* _Provided records_:
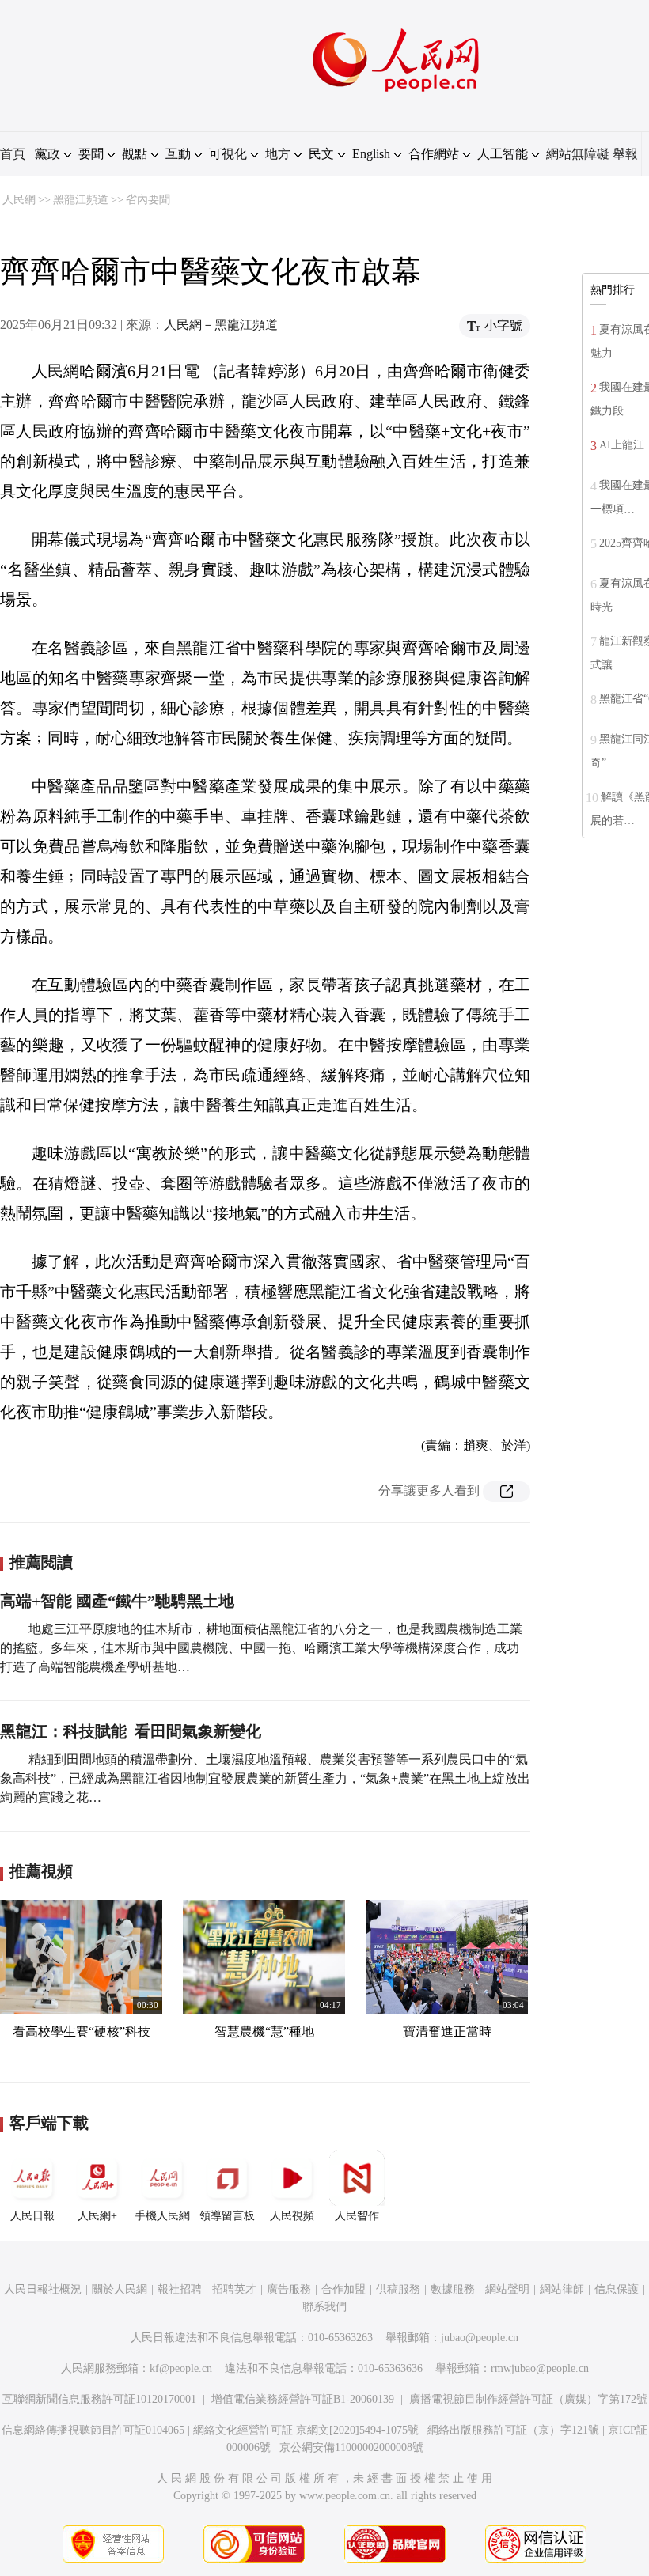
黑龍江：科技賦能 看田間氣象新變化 (130, 1731)
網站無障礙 (577, 154)
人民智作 (357, 2216)
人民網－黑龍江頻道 (221, 324)
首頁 (12, 154)
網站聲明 (507, 2289)
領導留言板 (227, 2216)
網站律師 (562, 2289)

* _What needs to be done_: Print all the records exactly, minus any images.

* _Response area_:
黑龍江：科技賦能 看田間氣象新變化 (130, 1731)
網站無障礙 (577, 154)
人民智作 (357, 2216)
人民網－黑龍江頻道 (221, 324)
首頁 (12, 154)
網站聲明 (507, 2289)
領導留言板 (227, 2216)
網站律師 (562, 2289)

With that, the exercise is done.